Stored items
⁂
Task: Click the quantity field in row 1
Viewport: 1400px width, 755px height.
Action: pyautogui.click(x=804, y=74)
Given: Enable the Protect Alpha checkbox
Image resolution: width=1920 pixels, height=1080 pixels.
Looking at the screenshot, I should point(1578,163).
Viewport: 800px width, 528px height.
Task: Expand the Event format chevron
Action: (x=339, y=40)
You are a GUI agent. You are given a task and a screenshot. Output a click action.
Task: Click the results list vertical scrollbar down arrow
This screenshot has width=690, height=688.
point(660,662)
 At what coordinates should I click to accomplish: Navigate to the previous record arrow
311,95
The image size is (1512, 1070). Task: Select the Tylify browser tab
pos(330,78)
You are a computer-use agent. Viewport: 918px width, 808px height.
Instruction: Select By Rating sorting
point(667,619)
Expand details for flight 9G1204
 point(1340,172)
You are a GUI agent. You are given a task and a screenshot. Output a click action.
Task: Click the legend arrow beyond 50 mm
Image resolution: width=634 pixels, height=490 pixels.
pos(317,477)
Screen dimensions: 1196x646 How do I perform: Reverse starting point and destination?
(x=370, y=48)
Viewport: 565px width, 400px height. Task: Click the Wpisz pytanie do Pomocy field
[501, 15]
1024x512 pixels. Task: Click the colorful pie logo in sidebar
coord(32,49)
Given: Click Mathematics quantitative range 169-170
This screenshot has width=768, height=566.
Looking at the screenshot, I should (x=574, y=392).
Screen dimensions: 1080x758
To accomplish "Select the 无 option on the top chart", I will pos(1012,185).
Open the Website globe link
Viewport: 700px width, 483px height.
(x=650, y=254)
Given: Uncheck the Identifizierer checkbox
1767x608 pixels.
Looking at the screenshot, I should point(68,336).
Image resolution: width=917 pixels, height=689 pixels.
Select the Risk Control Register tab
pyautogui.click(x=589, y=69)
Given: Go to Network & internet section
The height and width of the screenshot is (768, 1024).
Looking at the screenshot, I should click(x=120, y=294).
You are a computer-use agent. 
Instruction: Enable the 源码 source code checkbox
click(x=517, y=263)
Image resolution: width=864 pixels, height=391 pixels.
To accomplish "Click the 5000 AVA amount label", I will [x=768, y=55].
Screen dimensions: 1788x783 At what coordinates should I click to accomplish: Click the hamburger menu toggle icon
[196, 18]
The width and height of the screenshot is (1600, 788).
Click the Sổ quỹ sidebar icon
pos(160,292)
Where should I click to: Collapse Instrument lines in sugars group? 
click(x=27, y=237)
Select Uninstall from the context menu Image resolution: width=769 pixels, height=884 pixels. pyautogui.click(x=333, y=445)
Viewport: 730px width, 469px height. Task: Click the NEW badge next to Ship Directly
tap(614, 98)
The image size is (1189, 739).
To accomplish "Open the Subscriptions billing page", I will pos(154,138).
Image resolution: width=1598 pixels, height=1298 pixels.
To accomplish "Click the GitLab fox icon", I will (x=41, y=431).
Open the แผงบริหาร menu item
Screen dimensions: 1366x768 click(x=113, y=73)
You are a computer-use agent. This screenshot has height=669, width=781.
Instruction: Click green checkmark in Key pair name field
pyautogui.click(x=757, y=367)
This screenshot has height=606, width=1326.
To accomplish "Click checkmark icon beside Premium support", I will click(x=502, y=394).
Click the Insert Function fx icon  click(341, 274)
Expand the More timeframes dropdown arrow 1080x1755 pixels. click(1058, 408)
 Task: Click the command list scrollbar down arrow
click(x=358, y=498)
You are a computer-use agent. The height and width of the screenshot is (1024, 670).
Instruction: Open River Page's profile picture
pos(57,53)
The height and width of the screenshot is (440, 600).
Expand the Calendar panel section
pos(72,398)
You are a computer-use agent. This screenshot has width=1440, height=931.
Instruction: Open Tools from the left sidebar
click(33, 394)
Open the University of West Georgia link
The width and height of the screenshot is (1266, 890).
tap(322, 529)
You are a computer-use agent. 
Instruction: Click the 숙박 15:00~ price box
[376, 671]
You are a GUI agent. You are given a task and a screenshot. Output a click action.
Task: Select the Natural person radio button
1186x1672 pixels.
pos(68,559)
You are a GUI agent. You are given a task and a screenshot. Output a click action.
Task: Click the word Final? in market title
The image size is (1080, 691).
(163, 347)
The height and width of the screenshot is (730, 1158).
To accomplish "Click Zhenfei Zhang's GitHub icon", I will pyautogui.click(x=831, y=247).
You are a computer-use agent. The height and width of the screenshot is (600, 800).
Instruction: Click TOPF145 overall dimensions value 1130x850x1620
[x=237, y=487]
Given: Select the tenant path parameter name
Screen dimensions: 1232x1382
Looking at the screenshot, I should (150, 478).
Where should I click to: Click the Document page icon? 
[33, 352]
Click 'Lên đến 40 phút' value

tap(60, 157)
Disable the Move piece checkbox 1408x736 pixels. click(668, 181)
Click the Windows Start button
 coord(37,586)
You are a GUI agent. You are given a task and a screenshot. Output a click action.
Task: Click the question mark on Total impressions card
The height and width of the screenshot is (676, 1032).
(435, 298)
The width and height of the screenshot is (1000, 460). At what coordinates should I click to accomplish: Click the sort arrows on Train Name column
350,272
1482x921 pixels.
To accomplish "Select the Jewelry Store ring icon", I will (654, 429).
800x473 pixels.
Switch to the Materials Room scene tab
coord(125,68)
⁂
_The task_.
Please return all lines from the records that hold the word "link".

_Solution to this problem_.
Open the Website globe link
Open the University of West Georgia link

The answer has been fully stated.